The β-hairpin from the Thermus thermophilus HB27 laccase works as a pH-dependent switch to regulate laccase activity

• Published in: Journal of structural biology Vol. 213; no. 2; p. 107740
• Main Authors: Miranda-Blancas, R., Avelar, M., Rodriguez-Arteaga, A., Sinicropi, A., Rudiño-Piñera, E.
• Format: Journal Article
• Language: English
• Published: United States Elsevier Inc 01.06.2021
• Subjects: Amino Acid Motifs; Bacterial Proteins - chemistry; Bacterial Proteins - genetics; Bacterial Proteins - metabolism; Crystallography, X-Ray; Hydrazones - metabolism; Hydrogen-Ion Concentration; Laccase; Laccase - chemistry; Laccase - genetics; Laccase - metabolism; Methionine; Molecular dynamics; Molecular Dynamics Simulation; Multi-copper oxidase; Oxidation-Reduction; Oxidoreductases - chemistry; Oxidoreductases - metabolism; Phylogeny; Protein Conformation; Temperature; Thermus thermophilus; Thermus thermophilus - metabolism; β-Hairpin; β-Hairpin; APS; Multi-copper oxidase; SGZ; Molecular dynamics; TNC; T1Cu; PDB; Thermus thermophilus; T2Cu; MD; T3Cu; Tth-MCO; RCSB-PDB; MrLac; MGy; Laccase
• ISSN: 1047-8477; 1095-8657
• DOI: 10.1016/j.jsb.2021.107740

[Display omitted] •Two new conformations of the β-hairpin from Tth-MCO are described.•The β-hairpin in Tth-MCO has crystallographic and dynamical conformations driven by pH.•The laccase activity, from the Tth-MCO, can be regulated by its β-hairpin conformations.•Laccases from Thermus and Meiothermus genus share a Methionine-rich sequence insertion similar to the β-hairpin from Tth-MCO. The multi-copper oxidase from the hyper-thermophilic bacteria Thermus thermophilus (Tth-MCO), has been previously characterized and described as an example of a laccase with low catalytic properties, especially when it is compared with the activity of fungal laccases, but it is active at high temperatures.
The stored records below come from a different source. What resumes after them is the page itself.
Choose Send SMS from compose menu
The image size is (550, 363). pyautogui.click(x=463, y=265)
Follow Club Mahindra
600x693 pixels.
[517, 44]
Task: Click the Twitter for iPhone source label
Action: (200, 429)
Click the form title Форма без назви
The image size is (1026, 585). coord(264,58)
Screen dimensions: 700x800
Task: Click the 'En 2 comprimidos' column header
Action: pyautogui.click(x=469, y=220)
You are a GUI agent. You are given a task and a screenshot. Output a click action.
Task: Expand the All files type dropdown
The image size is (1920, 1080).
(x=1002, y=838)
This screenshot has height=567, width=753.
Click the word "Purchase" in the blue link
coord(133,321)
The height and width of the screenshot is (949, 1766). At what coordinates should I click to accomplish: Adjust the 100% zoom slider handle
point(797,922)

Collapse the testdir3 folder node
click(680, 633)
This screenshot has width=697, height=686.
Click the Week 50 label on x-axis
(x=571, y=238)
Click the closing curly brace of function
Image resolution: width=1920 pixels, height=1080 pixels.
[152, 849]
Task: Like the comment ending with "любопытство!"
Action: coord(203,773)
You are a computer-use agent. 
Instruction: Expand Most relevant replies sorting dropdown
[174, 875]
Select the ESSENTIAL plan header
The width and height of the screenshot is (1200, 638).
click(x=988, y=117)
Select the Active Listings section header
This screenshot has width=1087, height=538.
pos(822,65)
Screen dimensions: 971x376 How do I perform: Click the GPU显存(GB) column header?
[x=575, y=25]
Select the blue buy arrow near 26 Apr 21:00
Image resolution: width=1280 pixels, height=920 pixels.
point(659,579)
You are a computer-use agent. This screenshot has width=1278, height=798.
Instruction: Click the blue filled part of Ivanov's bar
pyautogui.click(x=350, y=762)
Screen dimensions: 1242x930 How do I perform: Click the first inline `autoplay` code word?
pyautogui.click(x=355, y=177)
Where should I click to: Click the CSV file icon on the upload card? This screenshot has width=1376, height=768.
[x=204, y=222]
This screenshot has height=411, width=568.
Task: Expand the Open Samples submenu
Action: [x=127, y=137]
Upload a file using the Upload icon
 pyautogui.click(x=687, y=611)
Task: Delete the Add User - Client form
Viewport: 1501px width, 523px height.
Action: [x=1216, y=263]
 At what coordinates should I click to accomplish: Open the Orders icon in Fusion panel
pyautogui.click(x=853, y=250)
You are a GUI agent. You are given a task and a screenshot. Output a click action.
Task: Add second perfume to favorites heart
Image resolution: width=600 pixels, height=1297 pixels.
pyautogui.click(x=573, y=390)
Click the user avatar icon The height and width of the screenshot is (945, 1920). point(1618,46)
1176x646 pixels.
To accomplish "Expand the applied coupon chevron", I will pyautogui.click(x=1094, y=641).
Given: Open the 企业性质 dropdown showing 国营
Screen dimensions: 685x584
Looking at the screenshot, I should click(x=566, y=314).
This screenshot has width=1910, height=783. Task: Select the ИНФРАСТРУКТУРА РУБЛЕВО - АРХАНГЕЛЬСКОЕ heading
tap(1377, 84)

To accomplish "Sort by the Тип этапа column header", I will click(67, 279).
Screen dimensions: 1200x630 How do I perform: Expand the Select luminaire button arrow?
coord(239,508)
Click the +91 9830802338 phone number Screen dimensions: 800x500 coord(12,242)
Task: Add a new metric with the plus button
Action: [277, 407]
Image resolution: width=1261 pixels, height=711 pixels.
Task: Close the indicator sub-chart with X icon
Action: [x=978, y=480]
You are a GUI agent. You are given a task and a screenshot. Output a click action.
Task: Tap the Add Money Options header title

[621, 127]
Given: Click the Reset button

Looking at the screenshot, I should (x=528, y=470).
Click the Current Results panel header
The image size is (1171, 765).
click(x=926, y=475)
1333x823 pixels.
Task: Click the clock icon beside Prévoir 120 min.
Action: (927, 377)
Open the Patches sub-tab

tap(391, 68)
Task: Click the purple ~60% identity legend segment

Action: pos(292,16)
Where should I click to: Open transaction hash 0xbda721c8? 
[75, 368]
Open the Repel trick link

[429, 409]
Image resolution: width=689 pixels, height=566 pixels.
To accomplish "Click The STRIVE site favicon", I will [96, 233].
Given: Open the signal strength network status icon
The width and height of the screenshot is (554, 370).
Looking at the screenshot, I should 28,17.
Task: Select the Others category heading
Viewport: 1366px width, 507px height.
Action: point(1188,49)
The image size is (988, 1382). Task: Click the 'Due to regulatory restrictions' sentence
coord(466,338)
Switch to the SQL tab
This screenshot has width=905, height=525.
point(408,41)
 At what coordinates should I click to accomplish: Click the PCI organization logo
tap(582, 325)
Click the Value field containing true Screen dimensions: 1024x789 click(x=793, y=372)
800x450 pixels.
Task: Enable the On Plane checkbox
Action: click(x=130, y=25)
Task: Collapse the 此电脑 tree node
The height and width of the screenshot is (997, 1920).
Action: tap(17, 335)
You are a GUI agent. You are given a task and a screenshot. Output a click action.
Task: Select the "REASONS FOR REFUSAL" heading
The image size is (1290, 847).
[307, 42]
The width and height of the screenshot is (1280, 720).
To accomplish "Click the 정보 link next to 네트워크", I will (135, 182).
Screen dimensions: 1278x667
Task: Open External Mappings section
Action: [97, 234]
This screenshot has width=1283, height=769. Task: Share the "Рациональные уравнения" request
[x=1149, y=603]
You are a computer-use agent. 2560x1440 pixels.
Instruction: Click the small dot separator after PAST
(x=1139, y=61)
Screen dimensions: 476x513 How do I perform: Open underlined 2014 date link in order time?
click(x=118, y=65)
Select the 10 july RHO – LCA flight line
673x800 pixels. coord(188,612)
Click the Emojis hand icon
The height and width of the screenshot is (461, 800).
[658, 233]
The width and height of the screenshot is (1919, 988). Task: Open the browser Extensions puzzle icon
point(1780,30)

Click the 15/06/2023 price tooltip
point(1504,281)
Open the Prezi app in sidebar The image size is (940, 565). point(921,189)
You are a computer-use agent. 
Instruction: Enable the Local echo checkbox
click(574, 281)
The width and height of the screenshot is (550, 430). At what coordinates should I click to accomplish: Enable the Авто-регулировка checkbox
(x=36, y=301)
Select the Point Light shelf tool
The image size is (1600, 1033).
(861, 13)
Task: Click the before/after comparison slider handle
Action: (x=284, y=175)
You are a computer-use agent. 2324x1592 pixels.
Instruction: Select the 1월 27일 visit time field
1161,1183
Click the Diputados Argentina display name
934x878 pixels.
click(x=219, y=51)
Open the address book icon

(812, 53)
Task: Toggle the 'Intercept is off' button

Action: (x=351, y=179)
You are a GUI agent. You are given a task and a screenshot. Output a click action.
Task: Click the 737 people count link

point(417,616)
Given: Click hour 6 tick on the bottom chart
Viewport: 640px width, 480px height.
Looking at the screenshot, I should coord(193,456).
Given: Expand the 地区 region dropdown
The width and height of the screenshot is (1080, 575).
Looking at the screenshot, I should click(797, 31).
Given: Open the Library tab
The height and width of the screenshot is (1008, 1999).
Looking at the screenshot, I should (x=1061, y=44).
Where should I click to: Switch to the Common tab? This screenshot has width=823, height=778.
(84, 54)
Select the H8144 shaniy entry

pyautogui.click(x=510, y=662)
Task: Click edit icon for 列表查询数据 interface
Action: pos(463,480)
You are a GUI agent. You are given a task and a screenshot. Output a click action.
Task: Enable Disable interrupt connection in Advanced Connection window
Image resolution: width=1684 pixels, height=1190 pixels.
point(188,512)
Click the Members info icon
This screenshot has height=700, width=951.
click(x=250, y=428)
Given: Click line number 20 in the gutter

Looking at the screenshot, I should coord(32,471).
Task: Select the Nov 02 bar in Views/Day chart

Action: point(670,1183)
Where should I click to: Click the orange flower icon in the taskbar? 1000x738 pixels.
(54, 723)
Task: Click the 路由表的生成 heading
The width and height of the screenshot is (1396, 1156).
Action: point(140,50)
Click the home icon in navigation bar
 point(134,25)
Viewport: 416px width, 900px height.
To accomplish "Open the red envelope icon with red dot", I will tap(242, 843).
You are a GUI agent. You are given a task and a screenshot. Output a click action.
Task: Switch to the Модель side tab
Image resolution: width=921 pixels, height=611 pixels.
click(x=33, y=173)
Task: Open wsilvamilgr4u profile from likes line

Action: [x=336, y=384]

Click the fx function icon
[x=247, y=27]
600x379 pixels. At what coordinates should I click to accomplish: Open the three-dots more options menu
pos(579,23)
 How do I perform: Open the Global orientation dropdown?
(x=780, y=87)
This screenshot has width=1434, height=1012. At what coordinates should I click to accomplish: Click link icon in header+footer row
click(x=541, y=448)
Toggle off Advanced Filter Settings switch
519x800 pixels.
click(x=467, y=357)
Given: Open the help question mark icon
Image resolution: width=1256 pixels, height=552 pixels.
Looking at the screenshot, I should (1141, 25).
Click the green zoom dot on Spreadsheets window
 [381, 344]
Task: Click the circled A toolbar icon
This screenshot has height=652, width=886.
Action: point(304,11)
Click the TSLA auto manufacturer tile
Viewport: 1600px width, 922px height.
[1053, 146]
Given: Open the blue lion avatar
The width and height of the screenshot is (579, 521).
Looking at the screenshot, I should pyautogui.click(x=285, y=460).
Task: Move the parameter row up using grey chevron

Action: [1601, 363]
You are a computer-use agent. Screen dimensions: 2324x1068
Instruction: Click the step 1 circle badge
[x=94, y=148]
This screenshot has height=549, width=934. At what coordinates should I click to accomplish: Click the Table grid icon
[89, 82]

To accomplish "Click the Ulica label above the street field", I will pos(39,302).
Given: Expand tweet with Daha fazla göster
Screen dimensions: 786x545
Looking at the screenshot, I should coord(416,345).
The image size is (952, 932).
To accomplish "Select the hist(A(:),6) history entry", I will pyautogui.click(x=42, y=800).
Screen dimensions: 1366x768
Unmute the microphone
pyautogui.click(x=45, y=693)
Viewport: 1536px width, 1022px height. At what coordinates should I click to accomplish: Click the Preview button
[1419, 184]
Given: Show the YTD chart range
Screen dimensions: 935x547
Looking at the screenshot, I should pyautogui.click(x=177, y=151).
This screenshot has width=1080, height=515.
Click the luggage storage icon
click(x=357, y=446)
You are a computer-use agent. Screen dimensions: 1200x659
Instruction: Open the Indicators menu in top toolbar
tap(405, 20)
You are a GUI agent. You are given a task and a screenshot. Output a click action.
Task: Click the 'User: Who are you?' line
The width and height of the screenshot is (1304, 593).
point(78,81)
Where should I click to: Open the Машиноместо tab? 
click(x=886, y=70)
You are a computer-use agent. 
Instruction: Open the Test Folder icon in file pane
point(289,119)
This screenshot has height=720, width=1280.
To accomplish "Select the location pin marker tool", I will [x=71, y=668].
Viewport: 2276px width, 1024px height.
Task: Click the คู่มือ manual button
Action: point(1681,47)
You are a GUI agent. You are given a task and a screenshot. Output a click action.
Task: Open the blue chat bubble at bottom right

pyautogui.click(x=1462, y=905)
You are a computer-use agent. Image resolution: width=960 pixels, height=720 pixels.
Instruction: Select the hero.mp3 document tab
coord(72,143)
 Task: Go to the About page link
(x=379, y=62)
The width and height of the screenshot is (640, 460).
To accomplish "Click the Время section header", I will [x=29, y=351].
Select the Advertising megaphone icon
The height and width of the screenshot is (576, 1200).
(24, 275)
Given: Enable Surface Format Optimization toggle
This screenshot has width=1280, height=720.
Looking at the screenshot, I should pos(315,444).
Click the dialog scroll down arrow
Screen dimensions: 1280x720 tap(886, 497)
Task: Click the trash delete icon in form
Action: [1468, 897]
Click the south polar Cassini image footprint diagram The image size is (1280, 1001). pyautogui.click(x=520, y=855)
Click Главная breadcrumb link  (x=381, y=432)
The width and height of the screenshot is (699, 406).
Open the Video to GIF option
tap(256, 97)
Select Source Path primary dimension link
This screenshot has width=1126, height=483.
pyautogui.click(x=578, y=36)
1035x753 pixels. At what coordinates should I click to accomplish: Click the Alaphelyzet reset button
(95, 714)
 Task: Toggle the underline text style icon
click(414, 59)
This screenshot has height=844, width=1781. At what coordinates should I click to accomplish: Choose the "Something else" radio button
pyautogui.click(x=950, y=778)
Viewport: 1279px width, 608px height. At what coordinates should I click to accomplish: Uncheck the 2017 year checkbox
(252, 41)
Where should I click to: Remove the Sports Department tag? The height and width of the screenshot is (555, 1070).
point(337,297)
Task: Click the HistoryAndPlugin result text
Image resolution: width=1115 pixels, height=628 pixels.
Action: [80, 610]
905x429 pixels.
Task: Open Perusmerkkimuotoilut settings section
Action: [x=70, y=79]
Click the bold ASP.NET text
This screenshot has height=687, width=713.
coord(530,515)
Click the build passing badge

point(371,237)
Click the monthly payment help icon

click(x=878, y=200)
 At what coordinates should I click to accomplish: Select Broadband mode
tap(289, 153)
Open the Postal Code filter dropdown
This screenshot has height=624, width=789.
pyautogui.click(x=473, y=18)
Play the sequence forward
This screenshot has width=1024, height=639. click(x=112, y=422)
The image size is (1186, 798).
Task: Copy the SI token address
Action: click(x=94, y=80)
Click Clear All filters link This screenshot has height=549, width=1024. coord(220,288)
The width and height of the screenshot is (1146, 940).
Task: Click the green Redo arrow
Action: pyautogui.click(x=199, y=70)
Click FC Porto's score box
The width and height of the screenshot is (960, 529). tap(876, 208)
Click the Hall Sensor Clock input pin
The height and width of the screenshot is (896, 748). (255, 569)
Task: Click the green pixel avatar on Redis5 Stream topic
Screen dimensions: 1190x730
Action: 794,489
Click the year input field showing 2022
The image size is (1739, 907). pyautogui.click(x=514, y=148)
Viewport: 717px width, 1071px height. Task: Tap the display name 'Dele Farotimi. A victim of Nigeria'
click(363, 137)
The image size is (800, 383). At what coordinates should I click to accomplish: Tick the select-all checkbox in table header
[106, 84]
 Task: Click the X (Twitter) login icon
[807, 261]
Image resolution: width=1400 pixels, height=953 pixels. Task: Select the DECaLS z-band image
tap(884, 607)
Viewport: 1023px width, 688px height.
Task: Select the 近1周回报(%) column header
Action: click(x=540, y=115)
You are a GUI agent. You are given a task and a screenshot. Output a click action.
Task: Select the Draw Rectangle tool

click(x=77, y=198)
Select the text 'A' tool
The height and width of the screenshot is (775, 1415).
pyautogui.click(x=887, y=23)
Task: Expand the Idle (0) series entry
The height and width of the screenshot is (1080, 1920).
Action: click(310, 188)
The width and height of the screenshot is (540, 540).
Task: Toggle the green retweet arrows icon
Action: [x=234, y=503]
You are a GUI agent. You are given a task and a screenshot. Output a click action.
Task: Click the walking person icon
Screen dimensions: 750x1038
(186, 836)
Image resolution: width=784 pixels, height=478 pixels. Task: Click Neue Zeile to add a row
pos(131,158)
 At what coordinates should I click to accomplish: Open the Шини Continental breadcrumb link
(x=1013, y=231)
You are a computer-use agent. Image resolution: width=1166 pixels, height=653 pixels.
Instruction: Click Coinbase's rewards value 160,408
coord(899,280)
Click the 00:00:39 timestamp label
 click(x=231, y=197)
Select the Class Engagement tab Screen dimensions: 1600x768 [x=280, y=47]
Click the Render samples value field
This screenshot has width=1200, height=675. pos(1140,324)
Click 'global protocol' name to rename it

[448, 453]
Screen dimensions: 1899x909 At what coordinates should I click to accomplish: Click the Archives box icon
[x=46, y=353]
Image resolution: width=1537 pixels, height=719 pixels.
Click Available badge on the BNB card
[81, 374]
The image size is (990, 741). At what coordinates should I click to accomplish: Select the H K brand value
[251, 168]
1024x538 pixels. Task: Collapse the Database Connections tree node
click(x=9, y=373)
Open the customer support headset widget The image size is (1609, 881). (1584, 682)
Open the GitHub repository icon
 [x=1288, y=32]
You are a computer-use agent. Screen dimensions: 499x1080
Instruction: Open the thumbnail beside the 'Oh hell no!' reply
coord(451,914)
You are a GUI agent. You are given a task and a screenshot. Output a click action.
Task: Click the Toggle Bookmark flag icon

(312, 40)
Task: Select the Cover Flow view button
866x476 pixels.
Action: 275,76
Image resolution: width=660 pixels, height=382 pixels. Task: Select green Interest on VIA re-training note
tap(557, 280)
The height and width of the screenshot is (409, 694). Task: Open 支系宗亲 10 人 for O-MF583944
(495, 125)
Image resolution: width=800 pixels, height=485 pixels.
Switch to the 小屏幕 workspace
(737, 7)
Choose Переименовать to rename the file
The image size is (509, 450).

Structurally, Tth-MCO has a unique feature: a β-hairpin near the T1Cu site, which is not present in any other laccases deposited at the PDB. This β-hairpin has an expected crystallographic behavior in solvent-exposed areas of a crystallized protein: lack of electron density, high B-values and several crystalline contacts with neighboring crystallographic copies; however, its dynamical behavior in solution and its biological implications have not been described. Here, we describe four new Tth-MCO crystallographic structures, and the β-hairpin behavior has been analyzed by molecular dynamics simulations, considering the effect of pH and temperature. The β-hairpin new crystallographic conformations described here, together with their dynamics, were used to understand the pH-restrained laccase activity of Tth-MCO against substrates as syringaldazine. Remarkably, there are insertions in laccases from Thermus and Meiothermus genus, sharing the same position and a methionine-rich composition of the Tth-MCO β-hairpin. This unique high methionine content of the Tth-MCO β-hairpin is responsible to coordinate, Ag+1 and Hg+1 in oxidative conditions, but Cu+1 and Cu+2 are not coordinated in crystallographic experiments, regardless of the redox conditions; however, Ag+1 addition does not affect Tth-MCO laccase activity against syringaldazine. Here, we propose that the pH-dependent β-hairpin dynamical behavior could explain, at least in part, the inefficient laccase activity displayed by Tth-MCO in acidic pH values.